This behavior aligns with the known biological properties of Citrus flavonoids such as hesperetin, hesperidin, and naringenin, which modulate oxidative and inflammatory signaling pathways [26,27,28]. Hesperetin has been associated with SIRT3-mediated protection against oxidative stress and ferroptosis, mechanisms essential for tissue repair. Hesperidin has been shown to accelerate gastric mucosal healing by enhancing antioxidant defenses and reducing inflammation, while naringenin has demonstrated wound-healing activity through inhibition of AKT/MAPK/NF-κB signaling and reduction in ROS and pro-inflammatory cytokines. The phytochemical composition of CLPJ, which includes these compounds and related glycosides, plausibly underlies the pro-migratory effect observed in the Caco-2 monolayer. Although direct studies assessing wound-healing behavior in Caco-2 monolayers are scarce, available investigations demonstrate that these cells respond to redox-active and anti-inflammatory phytochemicals in a manner consistent with the effects observed for CLPJ [29].
***
Activities:
1: Using the passage on Citrus flavonoids, decide whether each statement agrees with it: (a) Hesperidin has been shown to speed up the healing of the gastric mucosa. (b) Naringenin's wound-healing activity works by activating AKT/MAPK/NF-κB signaling. (c) Direct studies of wound-healing behavior in Caco-2 monolayers are plentiful. Answer yes or no for each, and quote the words of the passage that decide it.
2: Write the next part of the passage on Citrus flavonoids, beginning after its final sentence.

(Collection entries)
***
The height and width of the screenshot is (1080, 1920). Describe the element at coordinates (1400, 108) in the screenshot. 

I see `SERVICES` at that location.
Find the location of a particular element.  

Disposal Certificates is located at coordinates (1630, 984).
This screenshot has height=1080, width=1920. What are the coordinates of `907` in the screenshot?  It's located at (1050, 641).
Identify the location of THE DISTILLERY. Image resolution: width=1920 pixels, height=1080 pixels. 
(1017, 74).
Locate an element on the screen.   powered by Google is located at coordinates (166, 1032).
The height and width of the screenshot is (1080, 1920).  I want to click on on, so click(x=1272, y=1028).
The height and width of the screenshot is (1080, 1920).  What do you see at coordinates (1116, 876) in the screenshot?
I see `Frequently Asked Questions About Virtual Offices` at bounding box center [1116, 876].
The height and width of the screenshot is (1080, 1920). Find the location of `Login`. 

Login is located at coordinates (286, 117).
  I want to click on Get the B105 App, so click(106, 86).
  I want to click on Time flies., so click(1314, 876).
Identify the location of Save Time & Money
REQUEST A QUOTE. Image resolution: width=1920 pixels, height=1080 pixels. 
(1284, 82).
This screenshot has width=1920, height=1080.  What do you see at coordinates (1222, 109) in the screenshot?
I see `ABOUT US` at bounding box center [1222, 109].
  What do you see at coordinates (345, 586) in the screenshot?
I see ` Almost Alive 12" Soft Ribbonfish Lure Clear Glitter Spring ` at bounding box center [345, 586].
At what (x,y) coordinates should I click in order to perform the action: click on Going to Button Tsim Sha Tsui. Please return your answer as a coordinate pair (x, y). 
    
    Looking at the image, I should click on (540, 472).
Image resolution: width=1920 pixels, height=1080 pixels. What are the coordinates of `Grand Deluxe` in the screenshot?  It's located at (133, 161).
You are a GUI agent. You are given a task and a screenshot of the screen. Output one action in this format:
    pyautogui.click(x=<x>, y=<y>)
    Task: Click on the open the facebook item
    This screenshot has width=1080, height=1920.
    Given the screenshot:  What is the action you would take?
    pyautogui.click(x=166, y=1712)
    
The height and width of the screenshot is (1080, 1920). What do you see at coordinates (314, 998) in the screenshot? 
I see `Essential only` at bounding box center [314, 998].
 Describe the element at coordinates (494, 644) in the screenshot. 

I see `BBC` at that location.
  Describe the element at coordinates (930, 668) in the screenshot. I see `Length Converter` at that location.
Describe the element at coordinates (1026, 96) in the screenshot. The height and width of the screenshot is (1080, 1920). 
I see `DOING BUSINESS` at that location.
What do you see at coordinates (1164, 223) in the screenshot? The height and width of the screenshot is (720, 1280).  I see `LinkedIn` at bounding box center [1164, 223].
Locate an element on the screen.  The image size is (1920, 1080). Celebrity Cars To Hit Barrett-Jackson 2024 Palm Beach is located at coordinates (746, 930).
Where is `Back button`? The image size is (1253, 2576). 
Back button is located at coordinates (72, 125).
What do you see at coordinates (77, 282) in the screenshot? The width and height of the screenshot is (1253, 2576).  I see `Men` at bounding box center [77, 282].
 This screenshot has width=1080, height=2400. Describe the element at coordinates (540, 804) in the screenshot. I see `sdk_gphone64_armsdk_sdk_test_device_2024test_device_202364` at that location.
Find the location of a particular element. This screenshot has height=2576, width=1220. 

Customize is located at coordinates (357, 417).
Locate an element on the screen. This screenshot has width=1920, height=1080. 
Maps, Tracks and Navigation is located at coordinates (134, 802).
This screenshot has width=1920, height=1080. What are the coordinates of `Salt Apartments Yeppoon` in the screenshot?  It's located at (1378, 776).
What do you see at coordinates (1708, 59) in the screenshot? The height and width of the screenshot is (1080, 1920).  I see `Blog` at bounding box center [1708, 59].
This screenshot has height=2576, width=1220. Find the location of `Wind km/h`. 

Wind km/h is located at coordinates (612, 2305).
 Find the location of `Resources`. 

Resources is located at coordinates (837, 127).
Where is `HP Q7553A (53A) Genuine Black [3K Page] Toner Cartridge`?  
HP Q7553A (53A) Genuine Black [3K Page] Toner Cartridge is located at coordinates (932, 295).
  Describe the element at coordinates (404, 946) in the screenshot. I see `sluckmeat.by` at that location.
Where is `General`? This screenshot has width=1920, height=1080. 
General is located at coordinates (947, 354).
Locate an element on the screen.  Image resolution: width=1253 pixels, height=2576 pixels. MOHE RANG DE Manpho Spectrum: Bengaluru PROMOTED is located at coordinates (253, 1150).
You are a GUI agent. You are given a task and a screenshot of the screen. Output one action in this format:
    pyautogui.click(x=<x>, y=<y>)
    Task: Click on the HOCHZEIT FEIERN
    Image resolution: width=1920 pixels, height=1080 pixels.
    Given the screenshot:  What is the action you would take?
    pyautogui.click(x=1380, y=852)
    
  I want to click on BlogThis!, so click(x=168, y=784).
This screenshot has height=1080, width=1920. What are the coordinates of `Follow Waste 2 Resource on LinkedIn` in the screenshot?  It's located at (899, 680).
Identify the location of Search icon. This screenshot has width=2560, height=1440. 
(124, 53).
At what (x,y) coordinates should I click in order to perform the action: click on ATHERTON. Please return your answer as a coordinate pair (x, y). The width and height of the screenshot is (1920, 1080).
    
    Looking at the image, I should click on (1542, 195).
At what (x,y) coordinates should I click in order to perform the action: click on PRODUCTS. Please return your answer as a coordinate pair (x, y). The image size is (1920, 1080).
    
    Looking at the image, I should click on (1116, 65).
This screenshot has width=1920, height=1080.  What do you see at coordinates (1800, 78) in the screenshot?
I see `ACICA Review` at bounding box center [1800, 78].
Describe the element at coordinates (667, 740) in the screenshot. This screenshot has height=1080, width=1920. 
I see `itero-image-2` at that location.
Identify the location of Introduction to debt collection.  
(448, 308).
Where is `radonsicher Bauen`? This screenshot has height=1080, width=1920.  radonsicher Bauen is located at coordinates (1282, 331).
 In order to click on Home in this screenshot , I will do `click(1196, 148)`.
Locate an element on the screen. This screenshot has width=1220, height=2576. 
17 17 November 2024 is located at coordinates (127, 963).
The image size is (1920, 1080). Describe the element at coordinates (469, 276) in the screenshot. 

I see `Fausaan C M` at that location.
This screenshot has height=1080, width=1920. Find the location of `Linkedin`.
***
Results by task:
1:
(a) Yes: "Hesperidin has been shown to accelerate gastric mucosal healing"
(b) No: "through inhibition of AKT/MAPK/NF-κB signaling"
(c) No: "direct studies assessing wound-healing behavior in Caco-2 monolayers are scarce"

2:
Comparable evidence has been reported for other Citrus-derived matrices, such as C. hystrix extract, which enhanced wound closure in keratinocytes and fibroblasts through antioxidant and anti-inflammatory mechanisms [29]. Although based on different epithelial systems, these findings support the concept that polyphenol-rich Citrus juices and extracts can promote epithelial repair. In our case, the use of fresh, unprocessed juice provides an added advantage, as it preserves the native molecular complexity and synergistic interactions among phytochemicals.

Overall, CLPJ emerges as a distinctive Citrus matrix characterized by high citric acidity, substantial vitamin C content, and a complex phenolic composition. It exhibits multi-assay antioxidant and anti-inflammatory activity, excellent cytocompatibility, and a marked capacity to promote epithelial wound closure in vitro. These findings support its potential application as a nutraceutical ingredient or functional food component aimed at protecting and restoring epithelial integrity, warranting further mechanistic and translational investigation.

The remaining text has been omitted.